## Exercise brief
Nothing in the records below may change; print them all exactly.

Items from a data source:
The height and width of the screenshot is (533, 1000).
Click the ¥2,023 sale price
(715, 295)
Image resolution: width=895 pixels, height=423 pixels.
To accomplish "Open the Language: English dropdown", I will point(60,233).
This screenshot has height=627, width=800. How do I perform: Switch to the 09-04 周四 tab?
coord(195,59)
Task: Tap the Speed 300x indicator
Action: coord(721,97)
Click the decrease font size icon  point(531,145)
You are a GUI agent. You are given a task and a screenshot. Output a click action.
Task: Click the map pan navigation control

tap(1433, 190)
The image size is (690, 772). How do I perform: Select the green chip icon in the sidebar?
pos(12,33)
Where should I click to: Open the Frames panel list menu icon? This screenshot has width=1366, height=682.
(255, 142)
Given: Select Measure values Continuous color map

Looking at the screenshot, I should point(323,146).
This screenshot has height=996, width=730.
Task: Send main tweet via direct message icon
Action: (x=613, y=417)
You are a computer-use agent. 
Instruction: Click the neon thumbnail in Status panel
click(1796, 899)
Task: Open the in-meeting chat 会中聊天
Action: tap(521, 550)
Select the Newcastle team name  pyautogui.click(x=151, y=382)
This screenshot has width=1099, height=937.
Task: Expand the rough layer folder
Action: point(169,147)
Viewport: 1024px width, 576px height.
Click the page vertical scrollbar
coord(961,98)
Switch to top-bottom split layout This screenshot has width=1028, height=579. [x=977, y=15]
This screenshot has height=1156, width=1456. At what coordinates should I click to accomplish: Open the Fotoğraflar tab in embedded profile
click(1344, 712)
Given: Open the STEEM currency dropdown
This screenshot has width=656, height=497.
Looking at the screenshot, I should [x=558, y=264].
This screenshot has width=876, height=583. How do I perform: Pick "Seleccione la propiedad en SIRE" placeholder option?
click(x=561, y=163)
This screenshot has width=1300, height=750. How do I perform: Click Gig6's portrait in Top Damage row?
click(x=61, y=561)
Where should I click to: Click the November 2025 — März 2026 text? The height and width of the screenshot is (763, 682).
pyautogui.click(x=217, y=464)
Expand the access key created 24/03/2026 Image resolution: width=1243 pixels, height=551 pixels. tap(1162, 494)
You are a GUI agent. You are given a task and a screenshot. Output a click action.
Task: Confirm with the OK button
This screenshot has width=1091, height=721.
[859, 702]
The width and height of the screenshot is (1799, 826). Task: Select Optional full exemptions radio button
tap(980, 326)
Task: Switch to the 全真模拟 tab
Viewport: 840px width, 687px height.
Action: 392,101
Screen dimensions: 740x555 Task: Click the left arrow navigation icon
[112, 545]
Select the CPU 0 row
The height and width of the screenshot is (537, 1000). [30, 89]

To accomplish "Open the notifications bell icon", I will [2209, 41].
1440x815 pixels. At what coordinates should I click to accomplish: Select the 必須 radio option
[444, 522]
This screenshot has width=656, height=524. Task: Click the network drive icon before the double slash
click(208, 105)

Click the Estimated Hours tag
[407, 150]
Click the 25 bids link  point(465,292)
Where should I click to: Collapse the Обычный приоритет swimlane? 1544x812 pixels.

## Response to this task
The height and width of the screenshot is (533, 1000).
Click the ¥2,023 sale price
(715, 295)
Image resolution: width=895 pixels, height=423 pixels.
To accomplish "Open the Language: English dropdown", I will point(60,233).
This screenshot has height=627, width=800. How do I perform: Switch to the 09-04 周四 tab?
coord(195,59)
Task: Tap the Speed 300x indicator
Action: coord(721,97)
Click the decrease font size icon  point(531,145)
You are a GUI agent. You are given a task and a screenshot. Output a click action.
Task: Click the map pan navigation control

tap(1433, 190)
The image size is (690, 772). How do I perform: Select the green chip icon in the sidebar?
pos(12,33)
Where should I click to: Open the Frames panel list menu icon? This screenshot has width=1366, height=682.
(255, 142)
Given: Select Measure values Continuous color map

Looking at the screenshot, I should point(323,146).
This screenshot has height=996, width=730.
Task: Send main tweet via direct message icon
Action: (x=613, y=417)
You are a computer-use agent. 
Instruction: Click the neon thumbnail in Status panel
click(1796, 899)
Task: Open the in-meeting chat 会中聊天
Action: tap(521, 550)
Select the Newcastle team name  pyautogui.click(x=151, y=382)
This screenshot has width=1099, height=937.
Task: Expand the rough layer folder
Action: point(169,147)
Viewport: 1024px width, 576px height.
Click the page vertical scrollbar
coord(961,98)
Switch to top-bottom split layout This screenshot has width=1028, height=579. [x=977, y=15]
This screenshot has height=1156, width=1456. At what coordinates should I click to accomplish: Open the Fotoğraflar tab in embedded profile
click(1344, 712)
Given: Open the STEEM currency dropdown
This screenshot has width=656, height=497.
Looking at the screenshot, I should [x=558, y=264].
This screenshot has width=876, height=583. How do I perform: Pick "Seleccione la propiedad en SIRE" placeholder option?
click(x=561, y=163)
This screenshot has width=1300, height=750. How do I perform: Click Gig6's portrait in Top Damage row?
click(x=61, y=561)
Where should I click to: Click the November 2025 — März 2026 text? The height and width of the screenshot is (763, 682).
pyautogui.click(x=217, y=464)
Expand the access key created 24/03/2026 Image resolution: width=1243 pixels, height=551 pixels. tap(1162, 494)
You are a GUI agent. You are given a task and a screenshot. Output a click action.
Task: Confirm with the OK button
This screenshot has width=1091, height=721.
[859, 702]
The width and height of the screenshot is (1799, 826). Task: Select Optional full exemptions radio button
tap(980, 326)
Task: Switch to the 全真模拟 tab
Viewport: 840px width, 687px height.
Action: 392,101
Screen dimensions: 740x555 Task: Click the left arrow navigation icon
[112, 545]
Select the CPU 0 row
The height and width of the screenshot is (537, 1000). [30, 89]

To accomplish "Open the notifications bell icon", I will [2209, 41].
1440x815 pixels. At what coordinates should I click to accomplish: Select the 必須 radio option
[444, 522]
This screenshot has width=656, height=524. Task: Click the network drive icon before the double slash
click(208, 105)

Click the Estimated Hours tag
[407, 150]
Click the 25 bids link  point(465,292)
Where should I click to: Collapse the Обычный приоритет swimlane? 1544x812 pixels.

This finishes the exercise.